START Information

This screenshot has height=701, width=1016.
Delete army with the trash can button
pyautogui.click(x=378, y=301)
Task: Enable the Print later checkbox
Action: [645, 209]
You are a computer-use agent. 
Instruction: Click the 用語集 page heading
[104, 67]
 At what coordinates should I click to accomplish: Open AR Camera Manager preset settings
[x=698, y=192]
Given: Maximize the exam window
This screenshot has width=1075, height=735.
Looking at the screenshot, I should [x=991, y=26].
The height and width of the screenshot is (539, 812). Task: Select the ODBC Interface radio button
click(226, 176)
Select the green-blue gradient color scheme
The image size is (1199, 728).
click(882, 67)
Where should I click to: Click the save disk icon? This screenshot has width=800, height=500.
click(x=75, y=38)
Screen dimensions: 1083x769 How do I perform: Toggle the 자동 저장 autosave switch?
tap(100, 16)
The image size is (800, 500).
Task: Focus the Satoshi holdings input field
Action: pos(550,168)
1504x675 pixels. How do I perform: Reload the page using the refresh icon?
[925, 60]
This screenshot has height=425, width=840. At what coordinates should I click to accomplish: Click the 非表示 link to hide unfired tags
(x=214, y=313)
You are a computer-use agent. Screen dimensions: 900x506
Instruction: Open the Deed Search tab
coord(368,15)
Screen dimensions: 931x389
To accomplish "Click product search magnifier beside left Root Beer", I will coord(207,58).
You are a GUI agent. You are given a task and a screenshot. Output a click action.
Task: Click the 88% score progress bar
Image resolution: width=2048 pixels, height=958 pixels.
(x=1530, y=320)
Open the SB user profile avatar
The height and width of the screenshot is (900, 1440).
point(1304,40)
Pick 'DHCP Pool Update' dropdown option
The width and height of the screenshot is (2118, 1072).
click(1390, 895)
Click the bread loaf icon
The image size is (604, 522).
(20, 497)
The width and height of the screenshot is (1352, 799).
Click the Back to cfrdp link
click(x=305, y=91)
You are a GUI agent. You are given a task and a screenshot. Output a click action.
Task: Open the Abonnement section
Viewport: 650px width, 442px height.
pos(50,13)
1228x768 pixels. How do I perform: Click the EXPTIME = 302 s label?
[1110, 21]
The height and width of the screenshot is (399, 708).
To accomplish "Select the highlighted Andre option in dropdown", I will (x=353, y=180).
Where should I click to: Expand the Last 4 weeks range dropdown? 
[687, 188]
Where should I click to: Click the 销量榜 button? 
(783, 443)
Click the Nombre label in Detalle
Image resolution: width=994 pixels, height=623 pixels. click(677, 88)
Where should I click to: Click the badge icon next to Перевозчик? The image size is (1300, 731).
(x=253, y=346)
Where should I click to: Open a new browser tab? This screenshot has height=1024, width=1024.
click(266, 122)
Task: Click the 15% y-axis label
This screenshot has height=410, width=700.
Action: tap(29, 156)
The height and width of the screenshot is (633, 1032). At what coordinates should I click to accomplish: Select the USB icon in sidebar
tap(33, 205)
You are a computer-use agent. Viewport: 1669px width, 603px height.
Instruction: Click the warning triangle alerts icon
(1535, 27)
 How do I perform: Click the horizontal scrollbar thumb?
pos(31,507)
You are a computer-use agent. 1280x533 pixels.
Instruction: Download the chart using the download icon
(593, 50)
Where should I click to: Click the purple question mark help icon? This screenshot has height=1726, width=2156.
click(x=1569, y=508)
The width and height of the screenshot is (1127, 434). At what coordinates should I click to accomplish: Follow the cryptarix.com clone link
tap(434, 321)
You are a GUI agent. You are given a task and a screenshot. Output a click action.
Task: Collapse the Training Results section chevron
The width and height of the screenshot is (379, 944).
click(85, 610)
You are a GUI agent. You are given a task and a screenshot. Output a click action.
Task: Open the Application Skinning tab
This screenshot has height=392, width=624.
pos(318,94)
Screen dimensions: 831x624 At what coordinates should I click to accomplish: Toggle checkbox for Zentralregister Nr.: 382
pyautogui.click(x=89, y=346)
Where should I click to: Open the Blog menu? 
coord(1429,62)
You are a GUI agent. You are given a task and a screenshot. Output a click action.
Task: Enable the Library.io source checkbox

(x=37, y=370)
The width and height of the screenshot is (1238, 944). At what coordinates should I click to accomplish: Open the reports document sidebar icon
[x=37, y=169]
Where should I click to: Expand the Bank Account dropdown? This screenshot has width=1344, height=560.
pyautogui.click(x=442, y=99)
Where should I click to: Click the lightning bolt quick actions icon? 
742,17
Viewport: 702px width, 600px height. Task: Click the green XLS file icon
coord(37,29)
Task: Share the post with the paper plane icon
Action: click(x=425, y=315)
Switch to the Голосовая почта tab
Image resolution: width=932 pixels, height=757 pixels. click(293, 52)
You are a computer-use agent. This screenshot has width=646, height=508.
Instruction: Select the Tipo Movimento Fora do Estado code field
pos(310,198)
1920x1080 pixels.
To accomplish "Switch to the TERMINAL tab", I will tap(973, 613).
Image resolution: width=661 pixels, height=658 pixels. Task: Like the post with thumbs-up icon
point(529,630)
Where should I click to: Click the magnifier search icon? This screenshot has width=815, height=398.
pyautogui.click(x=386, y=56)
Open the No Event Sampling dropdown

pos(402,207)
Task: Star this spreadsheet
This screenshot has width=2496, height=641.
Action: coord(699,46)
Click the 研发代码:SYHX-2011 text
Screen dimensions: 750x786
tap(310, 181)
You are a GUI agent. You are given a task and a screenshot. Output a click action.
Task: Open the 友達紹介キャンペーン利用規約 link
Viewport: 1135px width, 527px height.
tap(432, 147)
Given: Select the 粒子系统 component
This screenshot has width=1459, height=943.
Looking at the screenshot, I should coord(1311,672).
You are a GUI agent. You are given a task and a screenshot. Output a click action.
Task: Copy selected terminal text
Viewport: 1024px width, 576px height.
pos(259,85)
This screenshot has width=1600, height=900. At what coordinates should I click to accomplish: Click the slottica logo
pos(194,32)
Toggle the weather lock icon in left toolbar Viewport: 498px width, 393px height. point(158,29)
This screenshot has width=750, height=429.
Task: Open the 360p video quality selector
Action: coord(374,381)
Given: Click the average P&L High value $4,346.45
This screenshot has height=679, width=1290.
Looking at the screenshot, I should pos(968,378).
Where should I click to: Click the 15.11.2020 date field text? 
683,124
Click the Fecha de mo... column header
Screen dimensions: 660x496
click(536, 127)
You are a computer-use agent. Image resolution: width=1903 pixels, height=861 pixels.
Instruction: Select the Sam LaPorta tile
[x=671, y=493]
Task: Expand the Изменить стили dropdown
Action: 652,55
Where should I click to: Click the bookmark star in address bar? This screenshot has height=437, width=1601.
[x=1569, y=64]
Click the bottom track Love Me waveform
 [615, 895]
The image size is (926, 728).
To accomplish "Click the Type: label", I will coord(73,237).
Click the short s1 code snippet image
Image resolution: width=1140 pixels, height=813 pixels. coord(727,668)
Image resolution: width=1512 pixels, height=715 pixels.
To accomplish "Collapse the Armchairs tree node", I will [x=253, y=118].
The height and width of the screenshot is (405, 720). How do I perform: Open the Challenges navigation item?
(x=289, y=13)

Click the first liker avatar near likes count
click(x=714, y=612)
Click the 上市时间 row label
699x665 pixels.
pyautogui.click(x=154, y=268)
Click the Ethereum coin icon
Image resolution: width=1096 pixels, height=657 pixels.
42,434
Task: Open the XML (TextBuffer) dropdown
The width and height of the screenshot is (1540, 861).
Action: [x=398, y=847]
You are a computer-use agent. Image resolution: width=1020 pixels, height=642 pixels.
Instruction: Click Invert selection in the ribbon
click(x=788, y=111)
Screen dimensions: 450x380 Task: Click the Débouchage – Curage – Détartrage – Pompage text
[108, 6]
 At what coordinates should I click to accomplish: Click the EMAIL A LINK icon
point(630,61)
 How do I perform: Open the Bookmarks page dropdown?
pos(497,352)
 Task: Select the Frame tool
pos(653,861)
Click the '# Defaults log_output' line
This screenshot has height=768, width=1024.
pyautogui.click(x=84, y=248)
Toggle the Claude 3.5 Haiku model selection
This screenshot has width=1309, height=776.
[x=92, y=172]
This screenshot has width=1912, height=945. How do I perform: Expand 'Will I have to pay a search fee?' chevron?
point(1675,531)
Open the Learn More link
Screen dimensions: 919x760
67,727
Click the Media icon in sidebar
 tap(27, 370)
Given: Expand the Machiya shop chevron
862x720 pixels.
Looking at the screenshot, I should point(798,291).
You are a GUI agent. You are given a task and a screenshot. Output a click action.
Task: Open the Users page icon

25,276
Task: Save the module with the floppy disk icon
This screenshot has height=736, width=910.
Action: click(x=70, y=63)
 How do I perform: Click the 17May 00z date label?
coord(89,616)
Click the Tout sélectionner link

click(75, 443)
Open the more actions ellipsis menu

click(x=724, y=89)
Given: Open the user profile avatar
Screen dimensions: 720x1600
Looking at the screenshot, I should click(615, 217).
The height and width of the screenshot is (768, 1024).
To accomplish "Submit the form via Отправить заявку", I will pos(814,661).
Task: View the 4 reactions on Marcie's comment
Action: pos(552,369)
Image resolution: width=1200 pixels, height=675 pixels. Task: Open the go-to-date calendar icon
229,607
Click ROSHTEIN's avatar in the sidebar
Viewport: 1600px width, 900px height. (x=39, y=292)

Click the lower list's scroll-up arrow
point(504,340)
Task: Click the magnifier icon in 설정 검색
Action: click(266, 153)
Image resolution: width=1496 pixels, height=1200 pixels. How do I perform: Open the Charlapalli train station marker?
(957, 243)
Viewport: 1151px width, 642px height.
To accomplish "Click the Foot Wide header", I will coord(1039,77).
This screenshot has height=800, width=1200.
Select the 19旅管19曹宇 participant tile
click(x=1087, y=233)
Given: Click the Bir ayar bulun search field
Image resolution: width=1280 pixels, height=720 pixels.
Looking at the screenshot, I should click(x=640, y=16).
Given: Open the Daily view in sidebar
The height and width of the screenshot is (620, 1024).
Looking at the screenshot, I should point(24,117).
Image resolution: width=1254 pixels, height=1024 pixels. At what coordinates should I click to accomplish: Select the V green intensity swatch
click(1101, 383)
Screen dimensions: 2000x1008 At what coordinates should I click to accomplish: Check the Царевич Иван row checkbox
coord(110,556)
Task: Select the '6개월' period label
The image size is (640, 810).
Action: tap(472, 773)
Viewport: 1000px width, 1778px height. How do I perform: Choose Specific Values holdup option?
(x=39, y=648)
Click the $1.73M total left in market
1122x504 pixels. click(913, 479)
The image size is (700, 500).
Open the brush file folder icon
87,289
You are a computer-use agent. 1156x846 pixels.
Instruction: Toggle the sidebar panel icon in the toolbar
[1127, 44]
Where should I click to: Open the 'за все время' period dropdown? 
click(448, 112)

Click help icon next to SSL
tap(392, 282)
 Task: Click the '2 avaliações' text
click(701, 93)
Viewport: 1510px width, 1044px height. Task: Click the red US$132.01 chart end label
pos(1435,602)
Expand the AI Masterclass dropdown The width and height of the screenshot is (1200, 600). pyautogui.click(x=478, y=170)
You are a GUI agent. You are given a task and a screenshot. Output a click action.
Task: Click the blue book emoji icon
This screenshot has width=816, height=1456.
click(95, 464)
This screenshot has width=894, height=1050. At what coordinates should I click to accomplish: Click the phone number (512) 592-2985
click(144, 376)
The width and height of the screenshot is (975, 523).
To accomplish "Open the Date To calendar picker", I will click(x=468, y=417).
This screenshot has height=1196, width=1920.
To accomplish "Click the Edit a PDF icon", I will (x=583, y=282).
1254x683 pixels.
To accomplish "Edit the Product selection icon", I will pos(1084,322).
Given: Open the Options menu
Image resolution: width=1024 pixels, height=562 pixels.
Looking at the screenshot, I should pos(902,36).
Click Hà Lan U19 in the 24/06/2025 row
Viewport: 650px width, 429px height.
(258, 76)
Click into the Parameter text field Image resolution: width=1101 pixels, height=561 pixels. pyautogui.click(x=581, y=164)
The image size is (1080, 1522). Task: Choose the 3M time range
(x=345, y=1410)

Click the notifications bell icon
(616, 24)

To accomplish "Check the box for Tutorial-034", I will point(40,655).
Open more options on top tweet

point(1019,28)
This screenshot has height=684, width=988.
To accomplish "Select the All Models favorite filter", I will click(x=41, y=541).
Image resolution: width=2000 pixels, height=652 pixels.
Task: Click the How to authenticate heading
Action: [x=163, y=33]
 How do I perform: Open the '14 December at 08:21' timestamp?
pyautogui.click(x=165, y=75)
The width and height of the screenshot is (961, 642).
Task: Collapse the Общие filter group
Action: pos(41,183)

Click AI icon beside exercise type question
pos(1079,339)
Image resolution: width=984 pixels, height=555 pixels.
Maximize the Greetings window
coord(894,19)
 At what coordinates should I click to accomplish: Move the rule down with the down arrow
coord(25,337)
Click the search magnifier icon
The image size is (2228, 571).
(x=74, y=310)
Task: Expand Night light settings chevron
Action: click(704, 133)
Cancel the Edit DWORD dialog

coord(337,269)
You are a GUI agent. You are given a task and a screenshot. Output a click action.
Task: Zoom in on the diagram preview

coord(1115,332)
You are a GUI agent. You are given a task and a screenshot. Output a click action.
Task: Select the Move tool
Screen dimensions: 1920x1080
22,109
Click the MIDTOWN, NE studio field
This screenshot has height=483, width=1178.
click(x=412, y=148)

END Information

■ **Goal of the exercise**
Everything from the first line of the records through the line containing "The height and width of the screenshot is (399, 708)." is to be set down exactly, while later lines are left out.

■ **Result for this exercise**
This screenshot has height=701, width=1016.
Delete army with the trash can button
pyautogui.click(x=378, y=301)
Task: Enable the Print later checkbox
Action: [645, 209]
You are a computer-use agent. 
Instruction: Click the 用語集 page heading
[104, 67]
 At what coordinates should I click to accomplish: Open AR Camera Manager preset settings
[x=698, y=192]
Given: Maximize the exam window
This screenshot has width=1075, height=735.
Looking at the screenshot, I should [x=991, y=26].
The height and width of the screenshot is (539, 812). Task: Select the ODBC Interface radio button
click(226, 176)
Select the green-blue gradient color scheme
The image size is (1199, 728).
click(882, 67)
Where should I click to: Click the save disk icon? This screenshot has width=800, height=500.
click(x=75, y=38)
Screen dimensions: 1083x769 How do I perform: Toggle the 자동 저장 autosave switch?
tap(100, 16)
The image size is (800, 500).
Task: Focus the Satoshi holdings input field
Action: pos(550,168)
1504x675 pixels. How do I perform: Reload the page using the refresh icon?
[925, 60]
This screenshot has height=425, width=840. At what coordinates should I click to accomplish: Click the 非表示 link to hide unfired tags
(x=214, y=313)
You are a computer-use agent. Screen dimensions: 900x506
Instruction: Open the Deed Search tab
coord(368,15)
Screen dimensions: 931x389
To accomplish "Click product search magnifier beside left Root Beer", I will coord(207,58).
You are a GUI agent. You are given a task and a screenshot. Output a click action.
Task: Click the 88% score progress bar
Image resolution: width=2048 pixels, height=958 pixels.
(x=1530, y=320)
Open the SB user profile avatar
The height and width of the screenshot is (900, 1440).
point(1304,40)
Pick 'DHCP Pool Update' dropdown option
The width and height of the screenshot is (2118, 1072).
click(1390, 895)
Click the bread loaf icon
The image size is (604, 522).
(20, 497)
The width and height of the screenshot is (1352, 799).
Click the Back to cfrdp link
click(x=305, y=91)
You are a GUI agent. You are given a task and a screenshot. Output a click action.
Task: Open the Abonnement section
Viewport: 650px width, 442px height.
pos(50,13)
1228x768 pixels. How do I perform: Click the EXPTIME = 302 s label?
[1110, 21]
The height and width of the screenshot is (399, 708).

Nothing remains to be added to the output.